:: Aim of the exercise ::
Make an exact copy of the data below, leaving out every picture.

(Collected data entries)
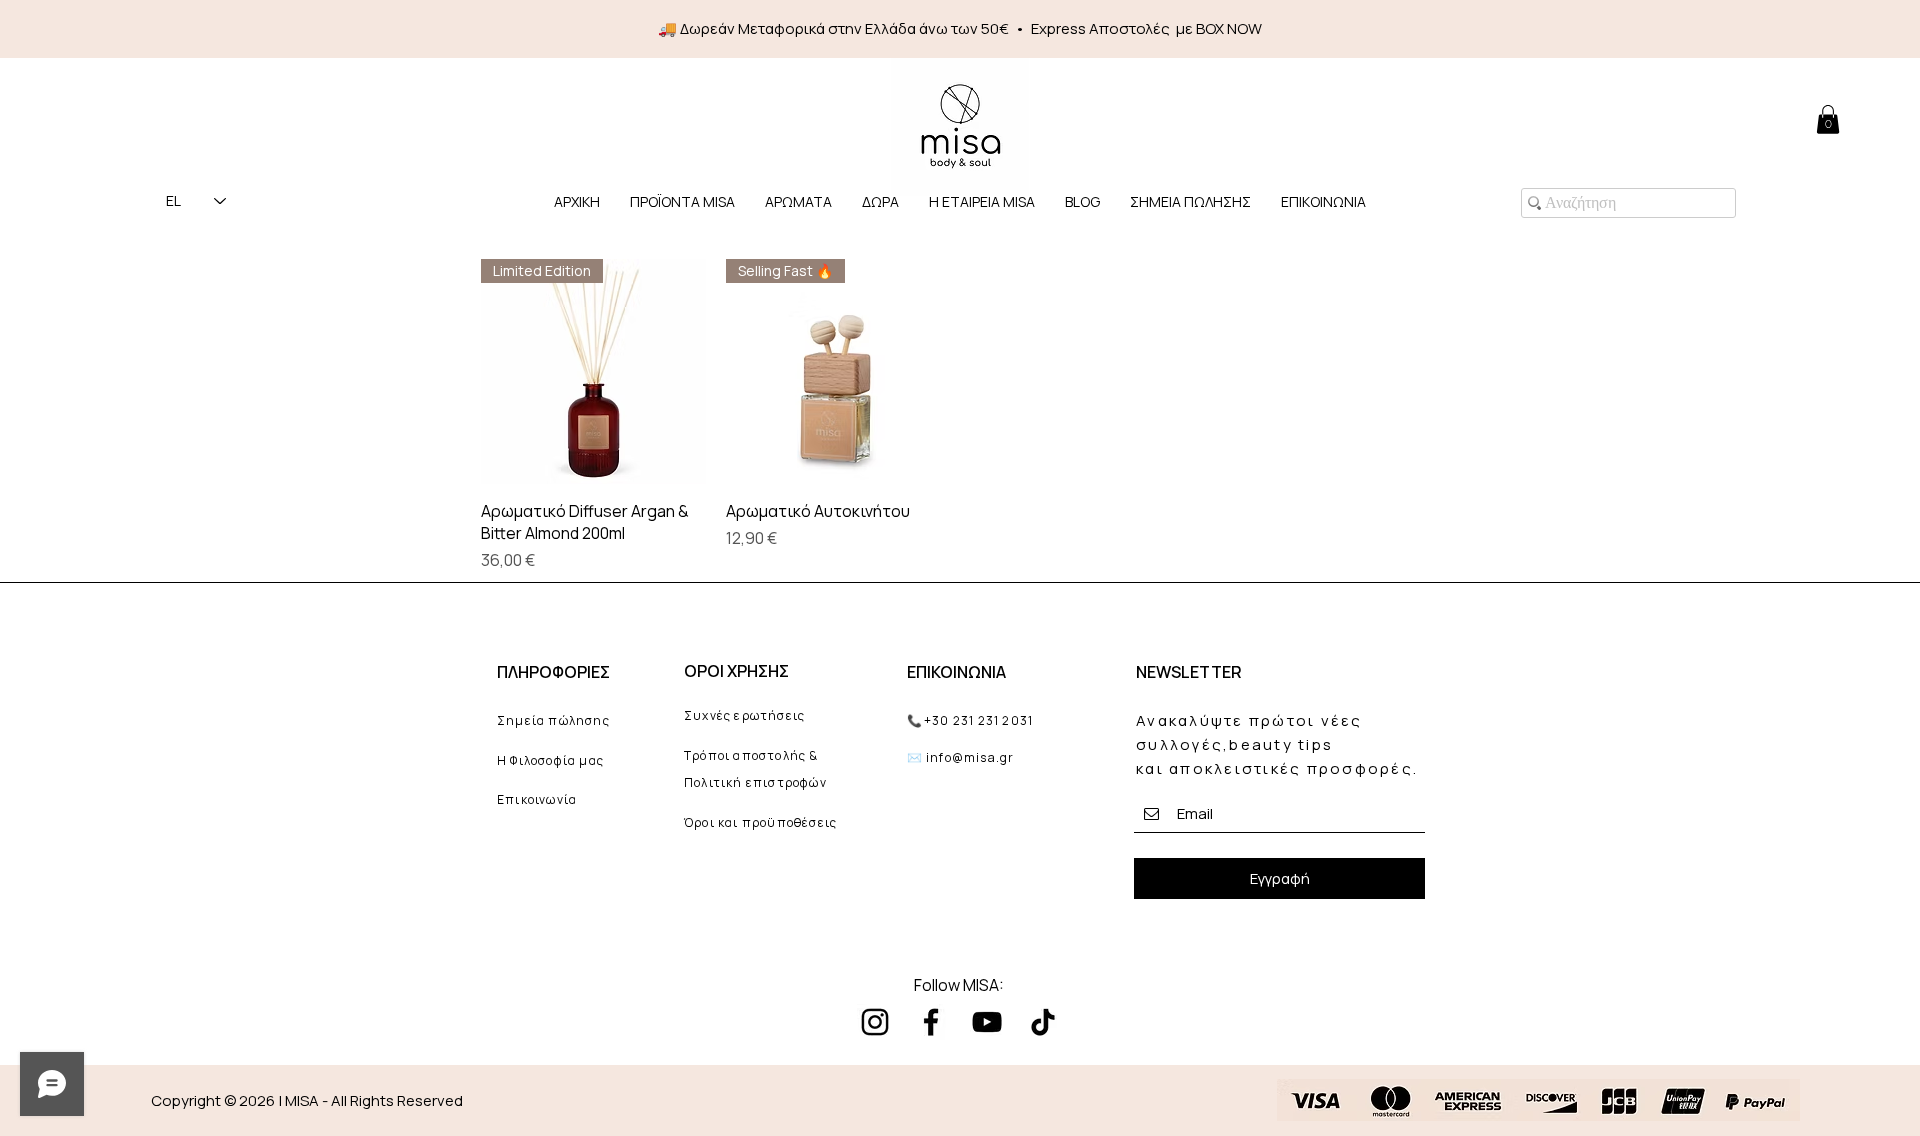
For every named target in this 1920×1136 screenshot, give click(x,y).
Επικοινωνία (537, 799)
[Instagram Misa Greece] (875, 1022)
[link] (1828, 119)
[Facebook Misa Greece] (931, 1022)
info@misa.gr (970, 757)
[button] (798, 201)
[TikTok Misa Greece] (1043, 1022)
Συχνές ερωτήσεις (744, 715)
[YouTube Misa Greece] (987, 1022)
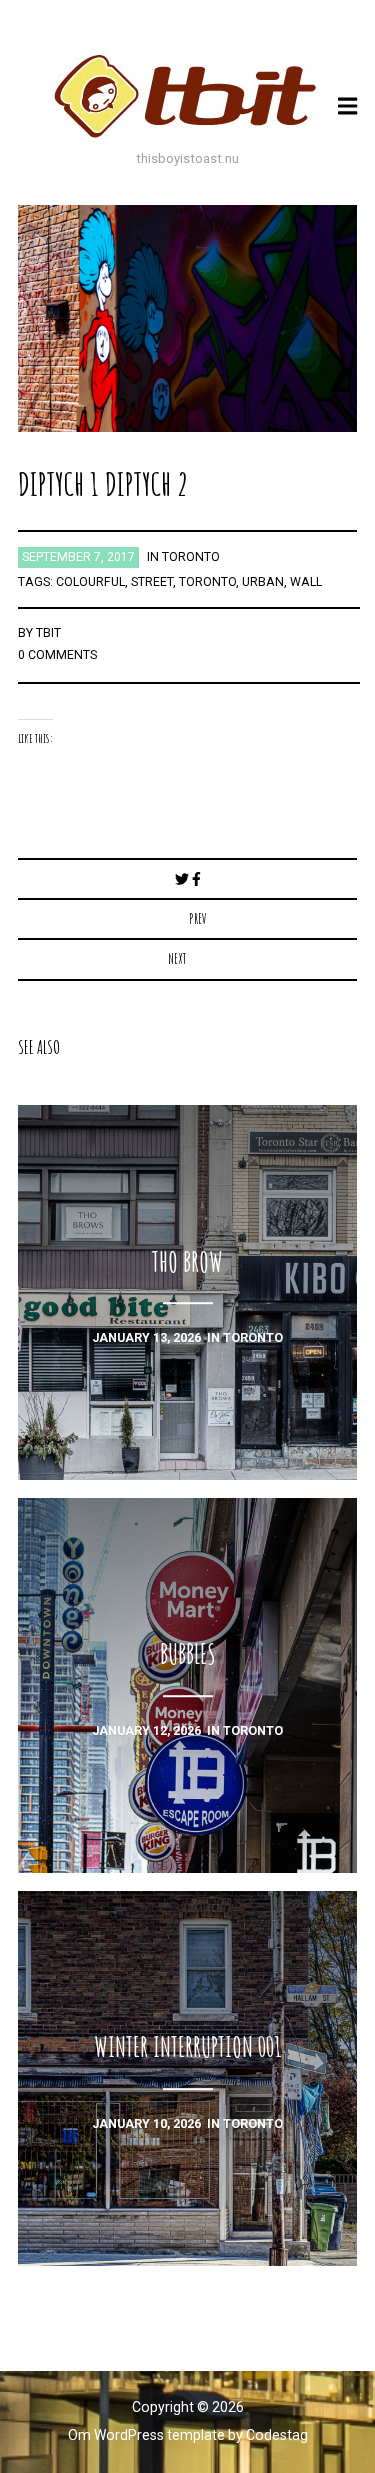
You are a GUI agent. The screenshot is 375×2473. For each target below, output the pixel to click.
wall (306, 582)
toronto (191, 557)
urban (263, 582)
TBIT (48, 633)
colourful (90, 582)
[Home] (188, 96)
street (152, 582)
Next (177, 958)
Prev (198, 918)
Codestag (277, 2435)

:: Exercise answer ::
For every named target in this 1920×1136 screenshot, give click(x,y).
Επικοινωνία (537, 799)
[Instagram Misa Greece] (875, 1022)
[link] (1828, 119)
[Facebook Misa Greece] (931, 1022)
info@misa.gr (970, 757)
[button] (798, 201)
[TikTok Misa Greece] (1043, 1022)
Συχνές ερωτήσεις (744, 715)
[YouTube Misa Greece] (987, 1022)
You are a GUI agent. The screenshot is 375×2473. For each target below, output the pixel to click.
wall (306, 582)
toronto (191, 557)
urban (263, 582)
TBIT (48, 633)
colourful (90, 582)
[Home] (188, 96)
street (152, 582)
Next (177, 958)
Prev (198, 918)
Codestag (277, 2435)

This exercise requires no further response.